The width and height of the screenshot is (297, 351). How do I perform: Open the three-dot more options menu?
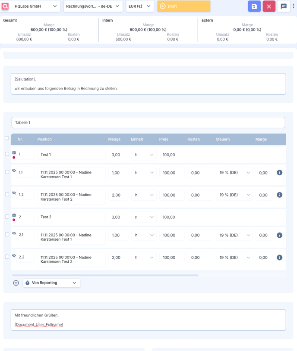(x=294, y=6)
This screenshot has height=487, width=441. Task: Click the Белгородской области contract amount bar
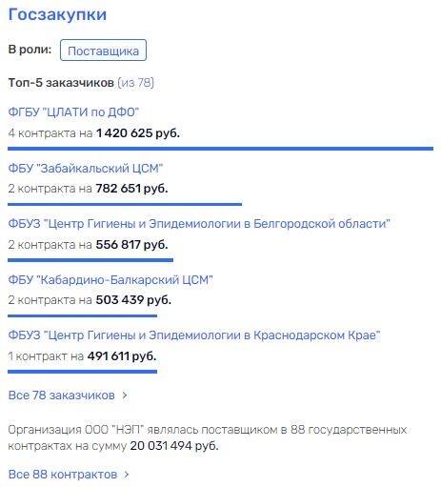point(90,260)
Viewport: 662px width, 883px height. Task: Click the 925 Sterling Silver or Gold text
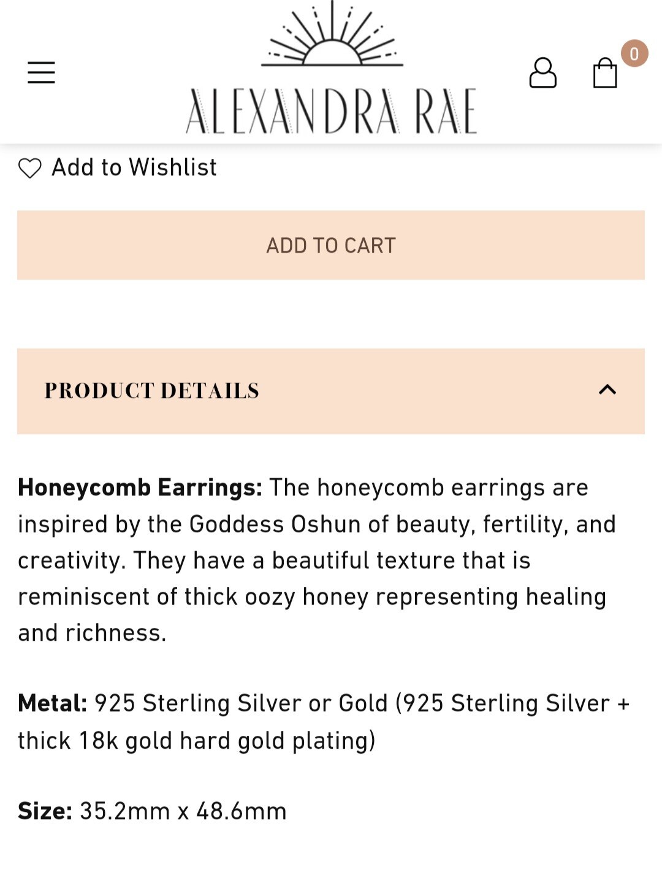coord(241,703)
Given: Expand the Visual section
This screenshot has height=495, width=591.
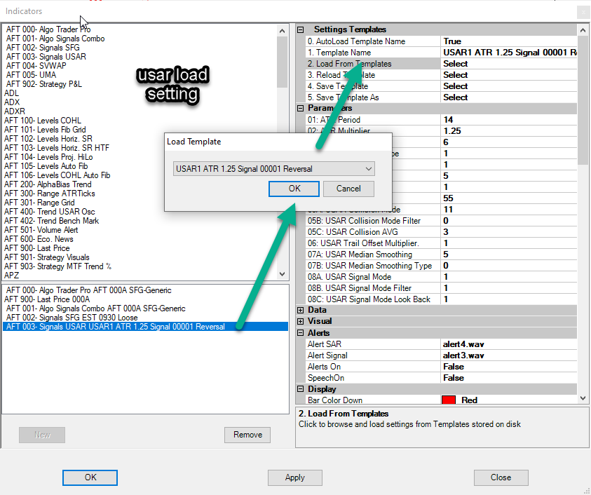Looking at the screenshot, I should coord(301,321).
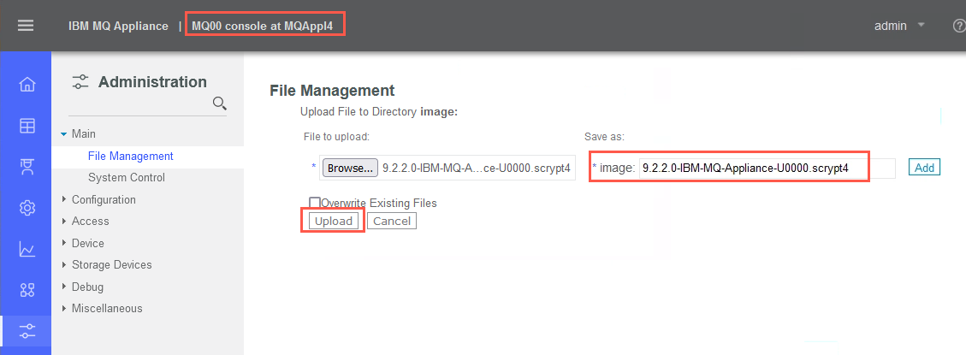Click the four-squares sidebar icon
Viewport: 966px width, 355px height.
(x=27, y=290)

::::::::::

▶ [Problem statement] Would you return the data above exactly as written, minus the images?

▶ [Response]
The width and height of the screenshot is (297, 351). How do I perform: Open the three-dot more options menu?
(x=294, y=6)
This screenshot has height=487, width=441. Task: Click the Белгородской области contract amount bar
point(90,260)
Viewport: 662px width, 883px height. Task: Click the 925 Sterling Silver or Gold text
coord(241,703)
Given: Expand the Visual section
This screenshot has height=495, width=591.
Looking at the screenshot, I should coord(301,321).
Click the four-squares sidebar icon
Viewport: 966px width, 355px height.
(x=27, y=290)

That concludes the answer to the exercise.